>>>

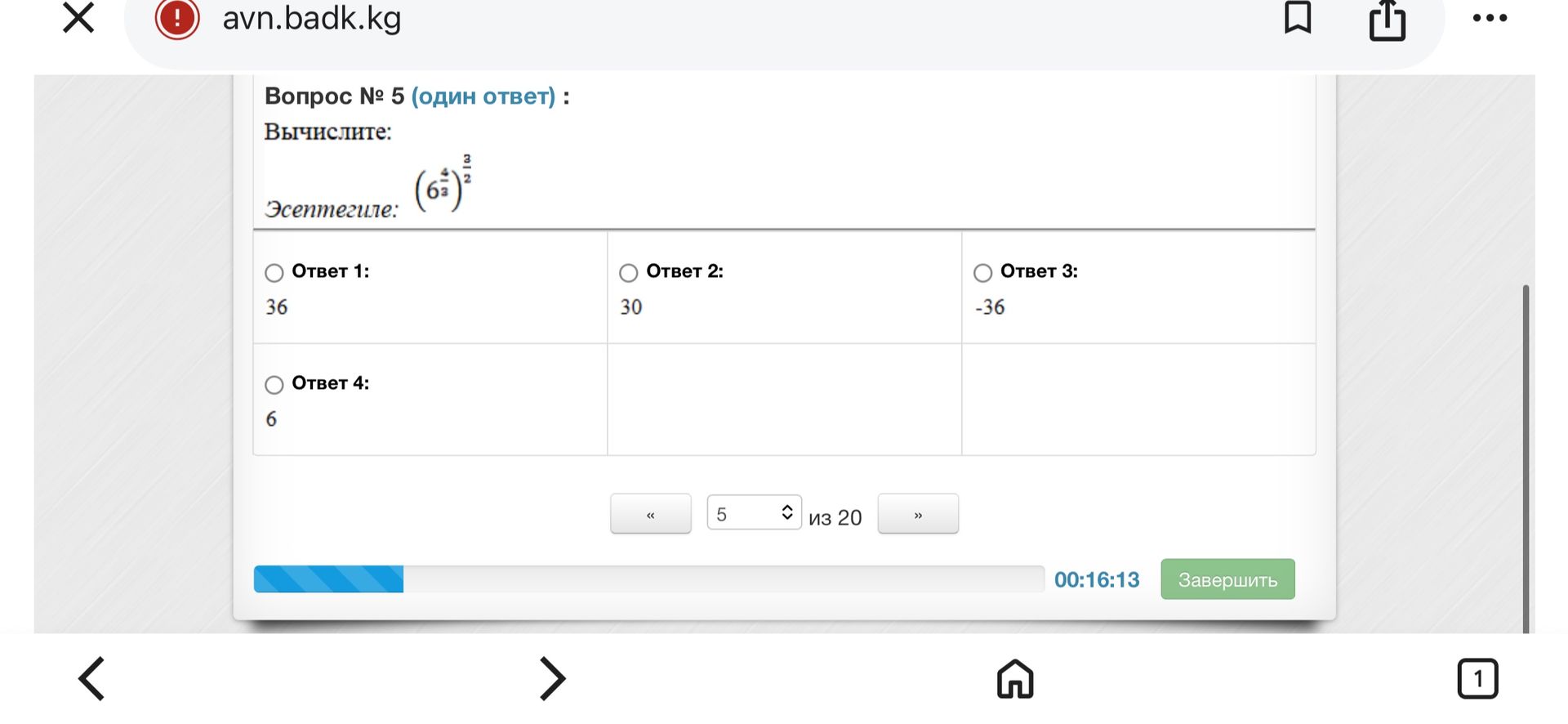Select Ответ 1 with value 36
This screenshot has height=724, width=1568.
tap(274, 272)
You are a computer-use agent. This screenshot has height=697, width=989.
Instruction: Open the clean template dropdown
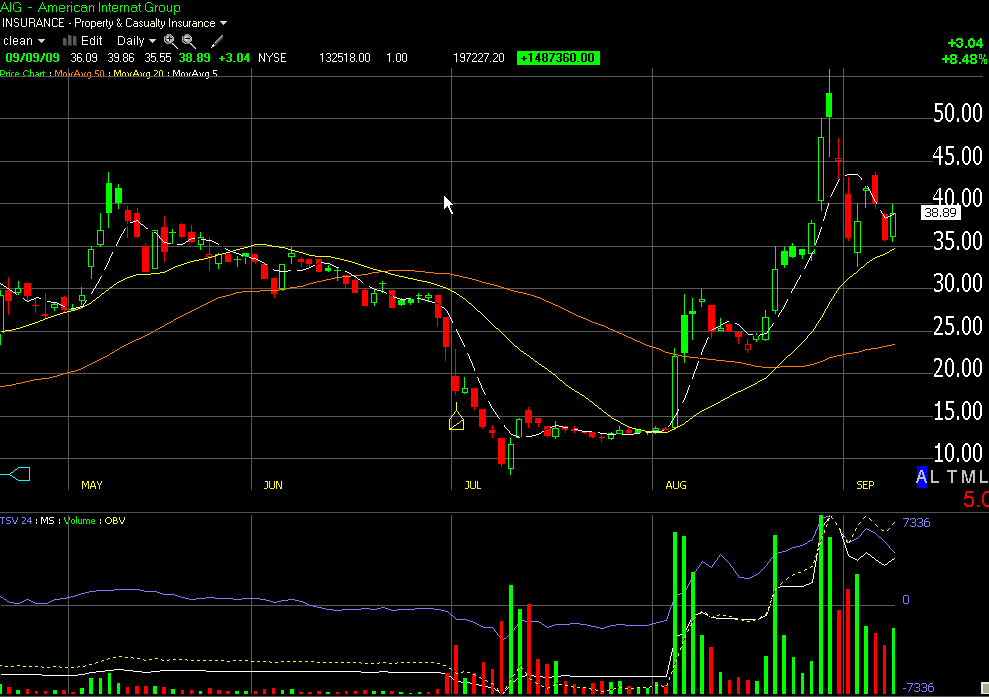25,41
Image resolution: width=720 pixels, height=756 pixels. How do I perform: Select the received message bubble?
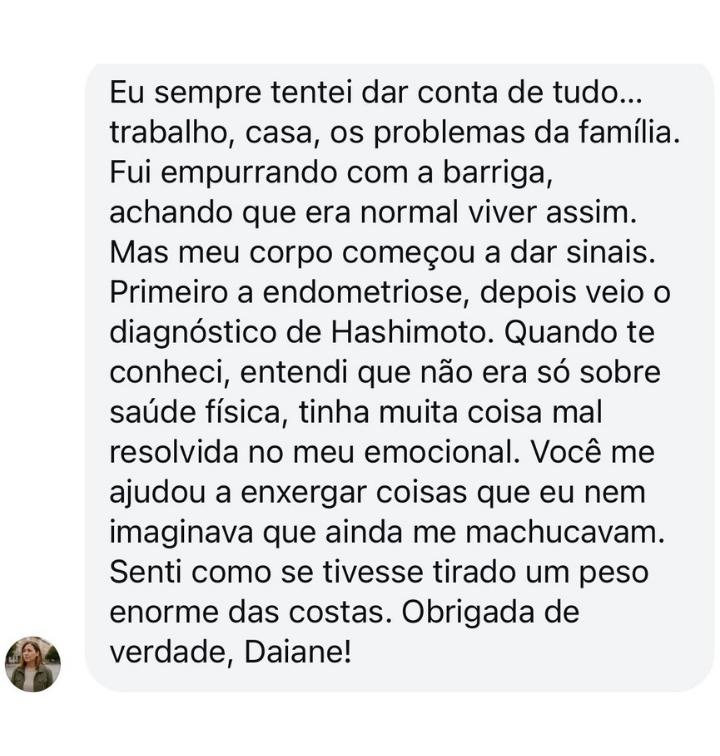[x=400, y=378]
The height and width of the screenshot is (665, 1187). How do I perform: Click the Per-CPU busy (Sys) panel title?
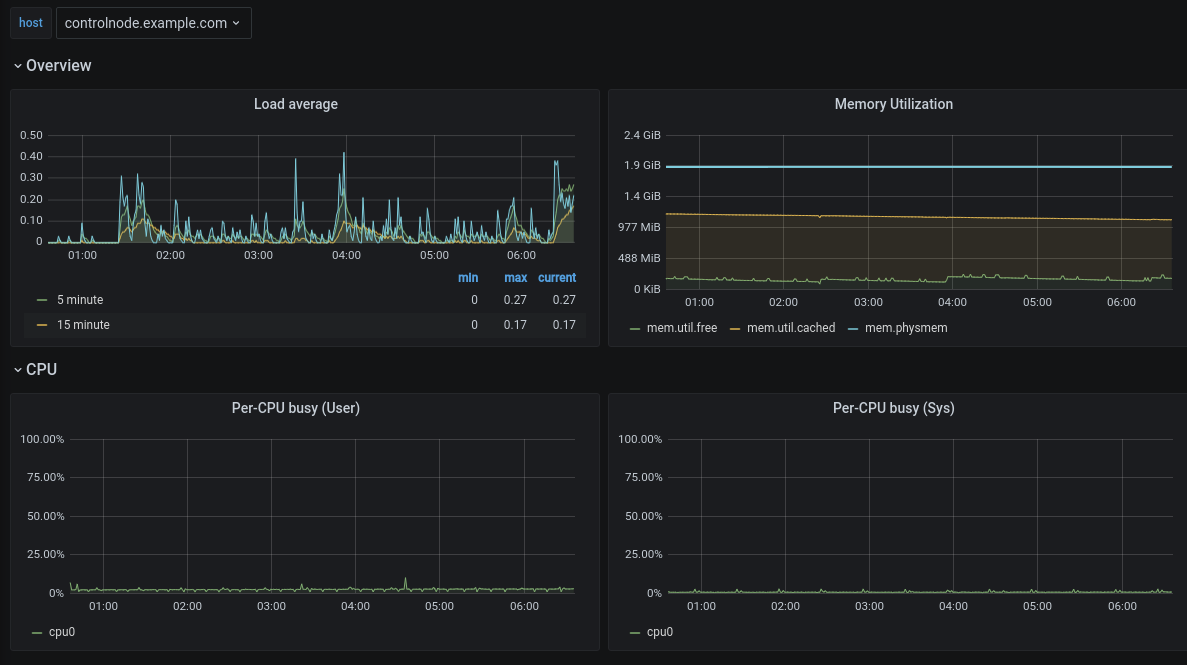point(893,408)
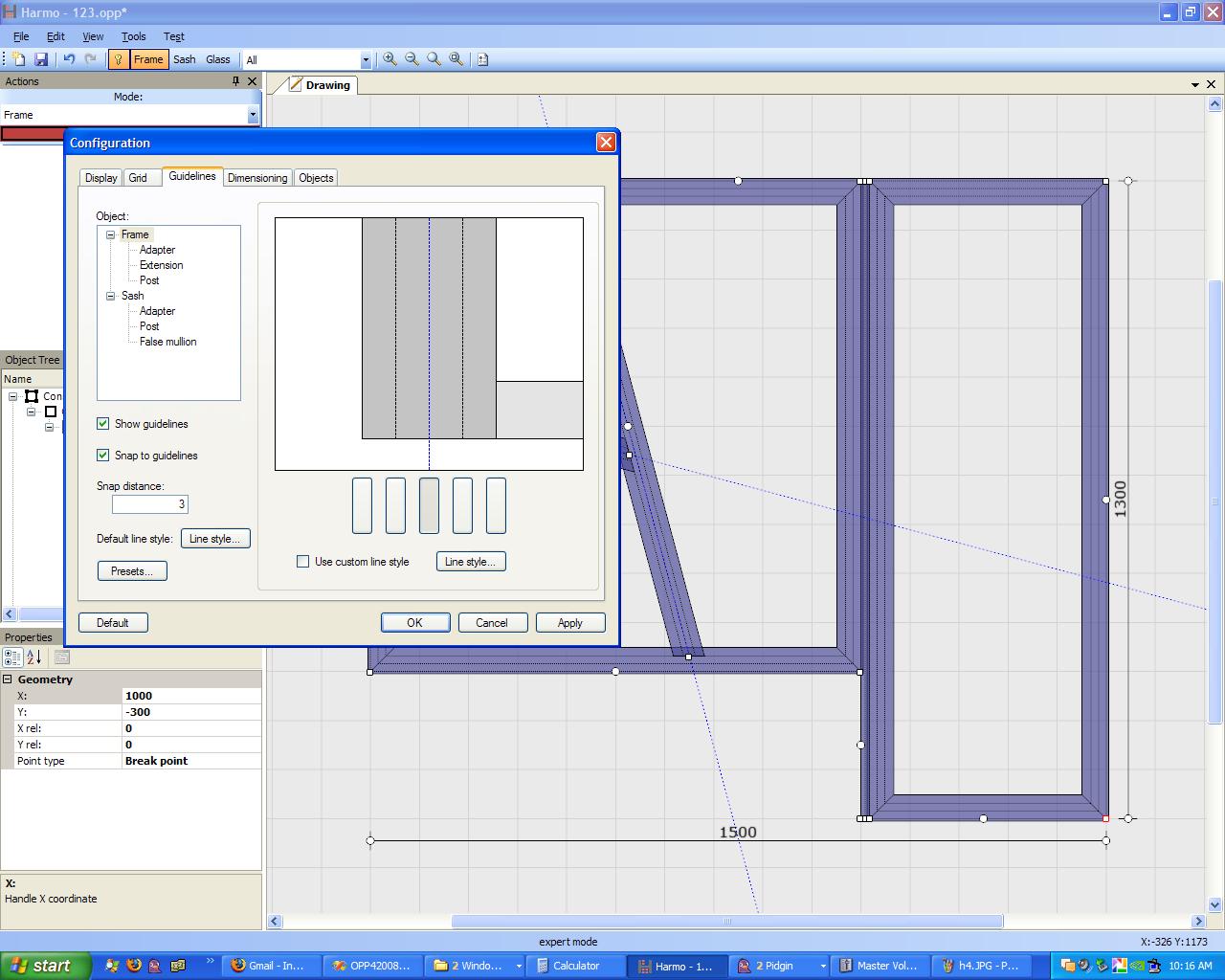Image resolution: width=1225 pixels, height=980 pixels.
Task: Open the Tools menu
Action: (133, 36)
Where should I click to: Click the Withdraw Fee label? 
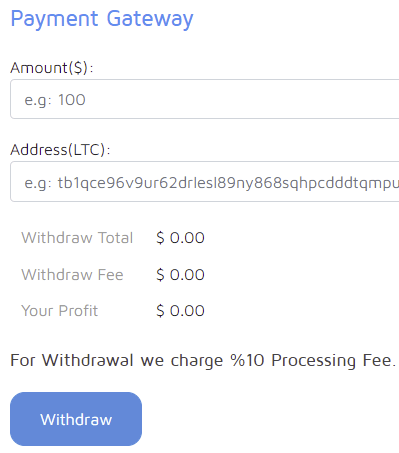coord(72,275)
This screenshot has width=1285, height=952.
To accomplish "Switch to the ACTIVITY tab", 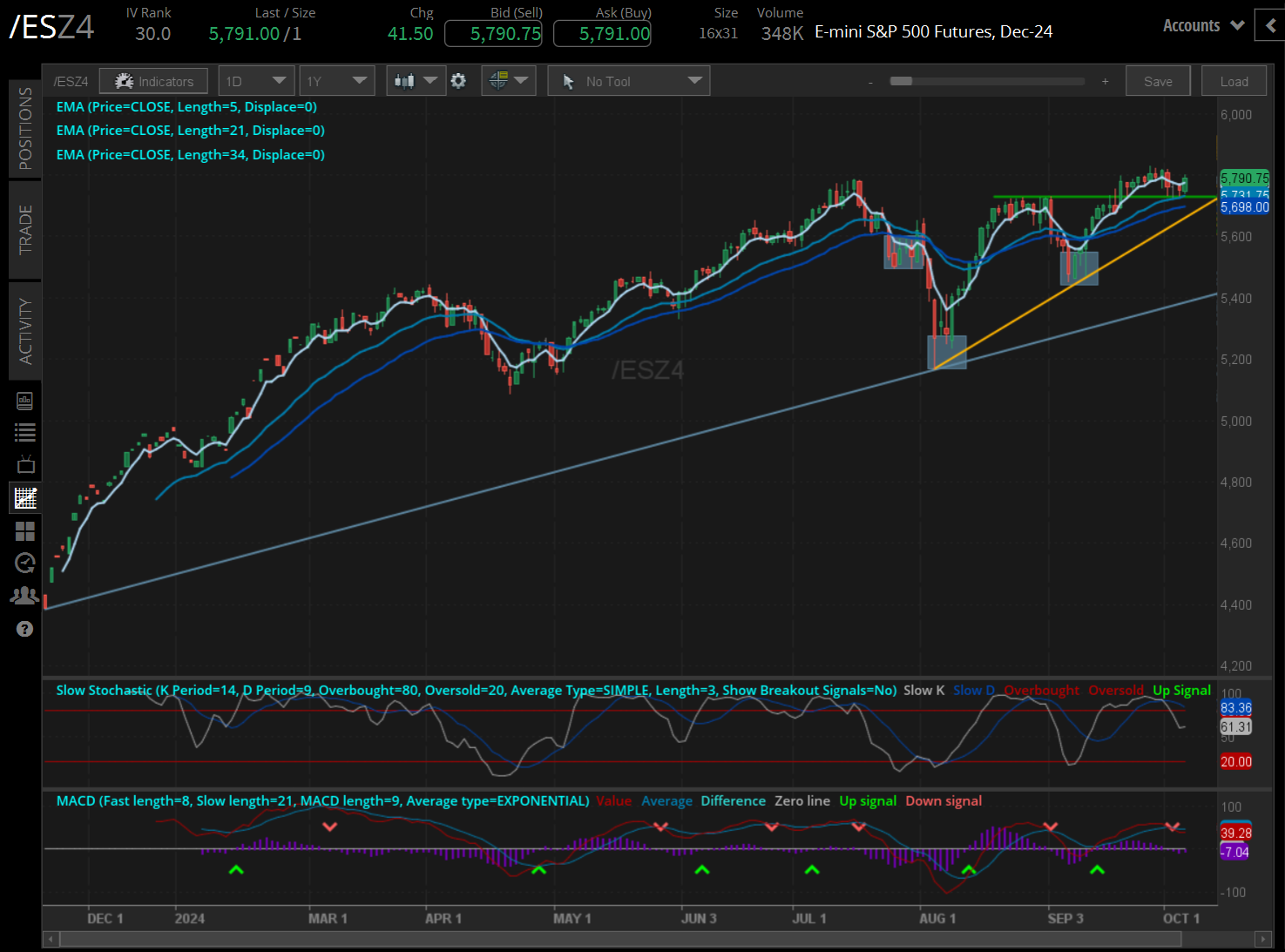I will [x=24, y=331].
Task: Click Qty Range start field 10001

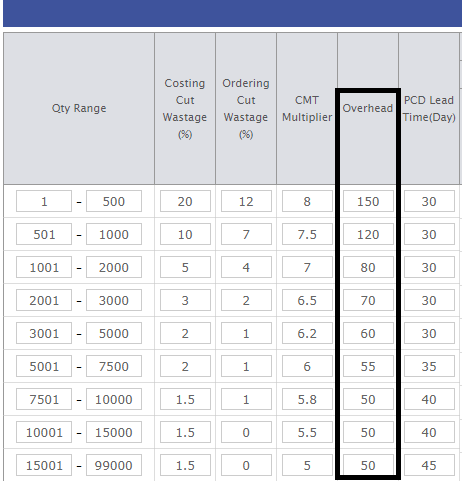Action: pos(44,432)
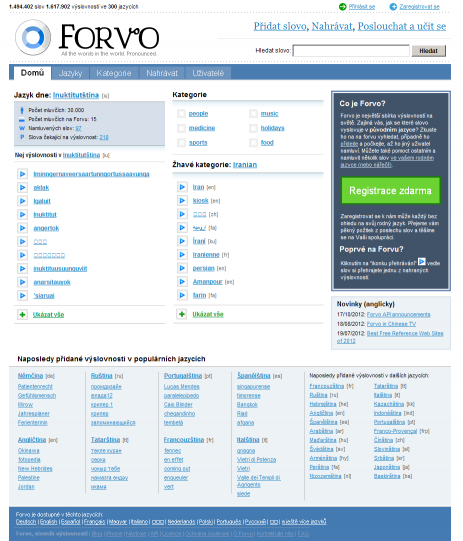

<<<

With pictures excluded, reproduce exactly the lines above from the one containing "Image resolution: width=720" down to the one containing "This screenshot has width=1285, height=952.", those two included.

Answer box:
Image resolution: width=720 pixels, height=756 pixels. How do I perform: Select the received message bubble?
[x=400, y=378]
The height and width of the screenshot is (665, 1187). How do I perform: Click the Per-CPU busy (Sys) panel title?
point(893,408)
Image resolution: width=1225 pixels, height=980 pixels.
Task: Open the Tools menu
Action: (133, 36)
Where should I click to: Click the Withdraw Fee label? 
coord(72,275)
This screenshot has width=1285, height=952.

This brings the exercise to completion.